We’ve only covered the basics of pattern matching with this article. In the next articles we will look to extractor patterns, xml patterns, matching on arrays and lists, matching on regular expressions and more. We will continue to look under the hood by decompiling the code as, for those of us coming from an imperative programming world, might make things easier to grasp.

2 Comments

  1. Uwe

    Perhaps I don’t understand your idea of the wildcard in “Pattern matching using case classes”. I get the error
    Error:(25, 21) not found: value Triangle
    println(perimeter(Triangle(10, 20, 25)))
    if I use an undefined shape, ie.
    // Triangle(leg1, leg2, angle)
    println(perimeter(Triangle(10, 20, 25)))
    Your case _ => 0.0 should give for an undefined shape the result 0.0?

  2. Marius Ropotica

    Hey,
    Wildcard pattern matches everything else, so, if nothing matches on the above patterns, then the expression associated with the wildcard pattern is evaluated.
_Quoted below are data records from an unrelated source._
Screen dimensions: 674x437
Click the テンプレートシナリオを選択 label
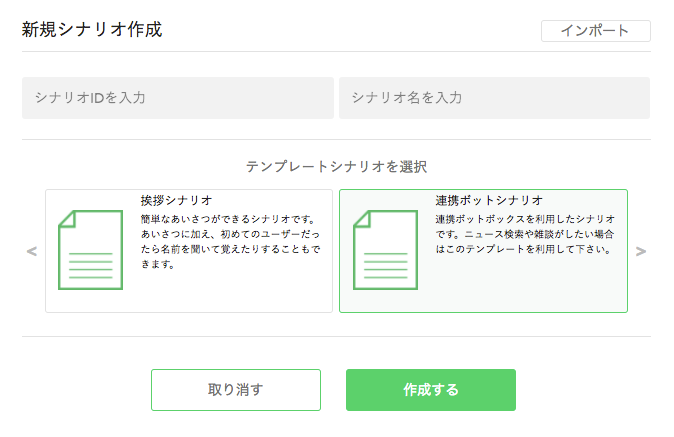336,166
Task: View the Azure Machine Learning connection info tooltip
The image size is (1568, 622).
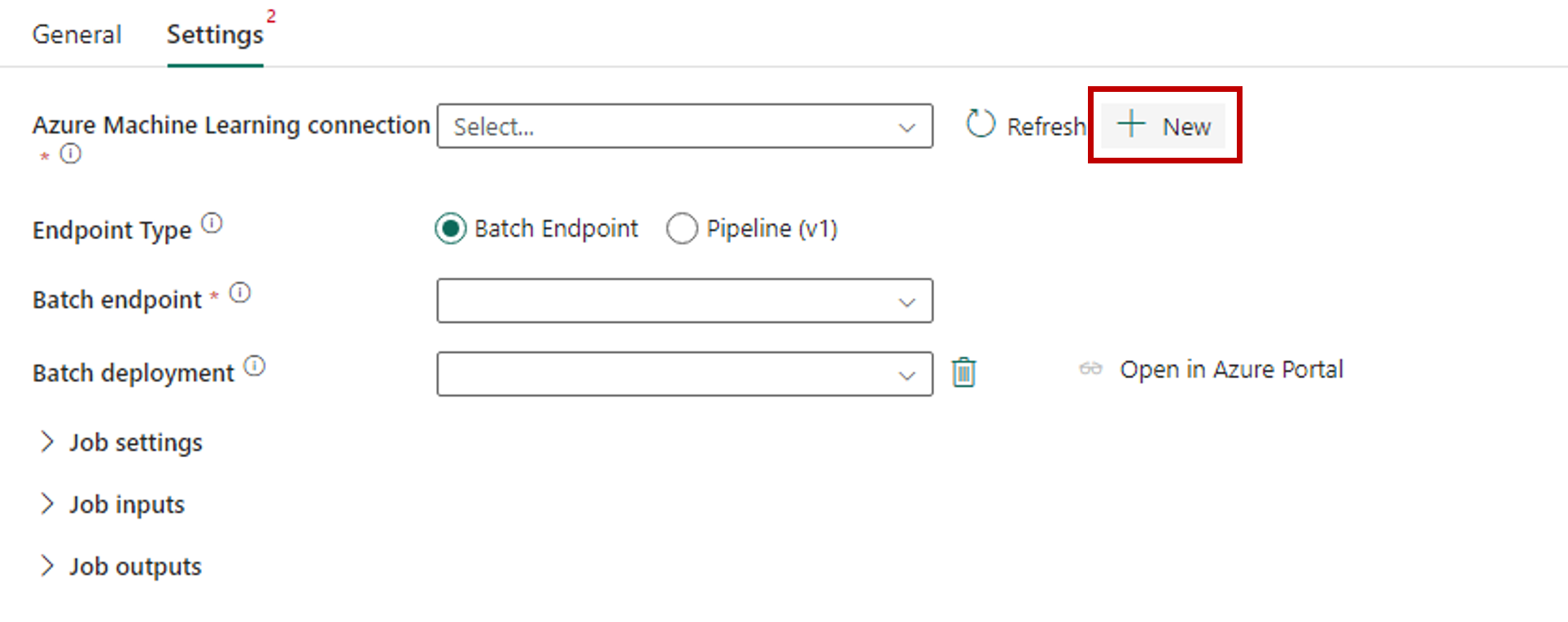Action: [x=72, y=154]
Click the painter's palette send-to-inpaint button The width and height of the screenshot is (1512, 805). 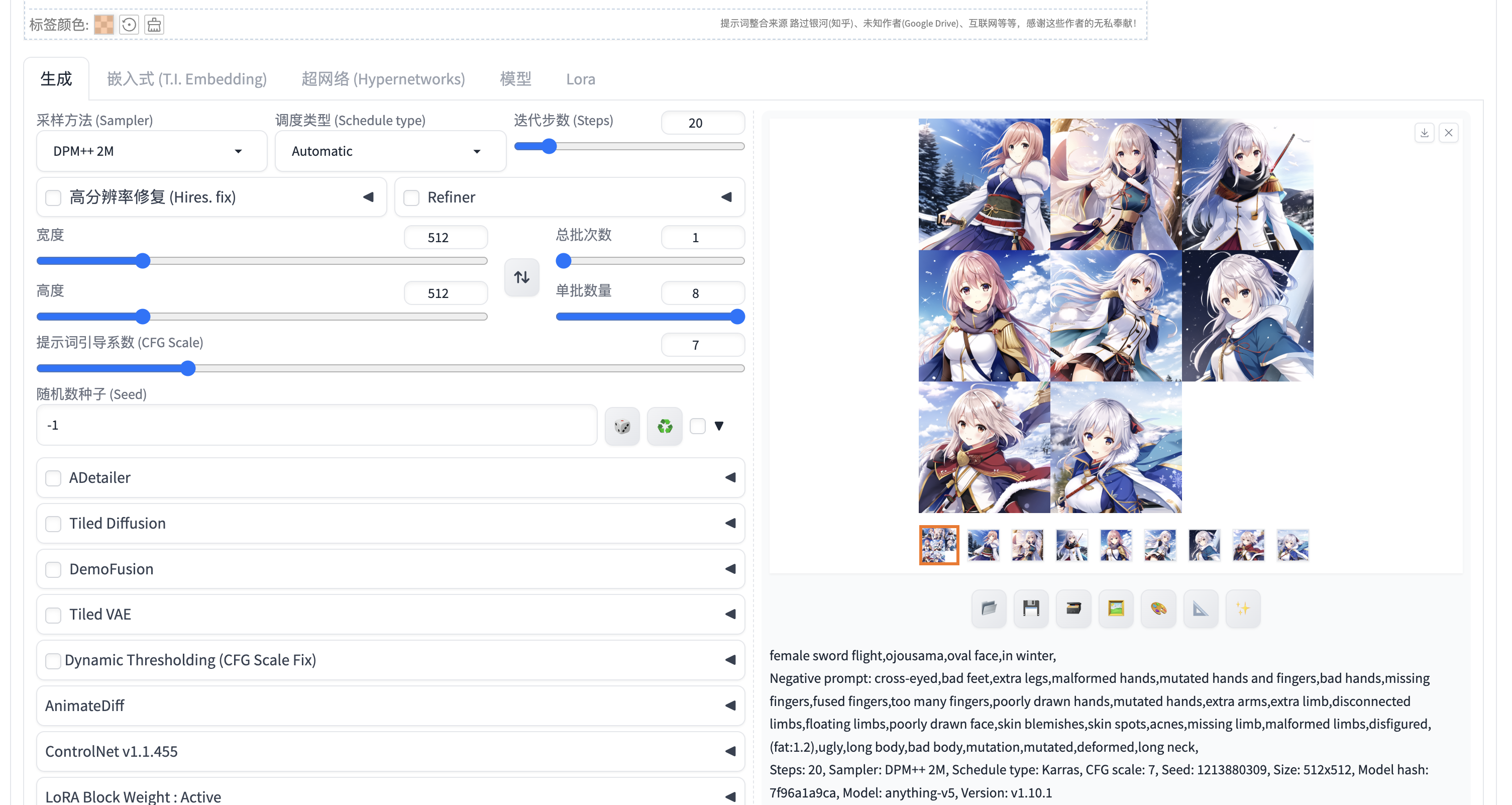[1158, 609]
For example, if you define the Triangle shape like this:
    case class Triangle(a: Int, b: Int, c: Int) extends Shape
    and you don’t include a constructor pattern for the Triangle in the match block (you let the code exactly like in the example) then the match block will return 0 (wildcard pattern is matched).
    But, if you include the Triangle also in the match block, like this:

    def perimeter(shape: Shape): Double = shape match {
    case Circle(radius) => 2 * Math.PI * radius
    case Square(length) => 4 * length
    case Rectangle(length, width) => 2 * length + 2 * width
    case Triangle(a, b, c) => a + b + c
    case _ => 0.0
    }
    println(perimeter(Triangle(3, 4, 5)))

    then 12 is printed.
    You can play more here with the code: https://scalafiddle.io/sf/gTBMrHl/0

Comments are closed, but trackbacks and pingbacks are open.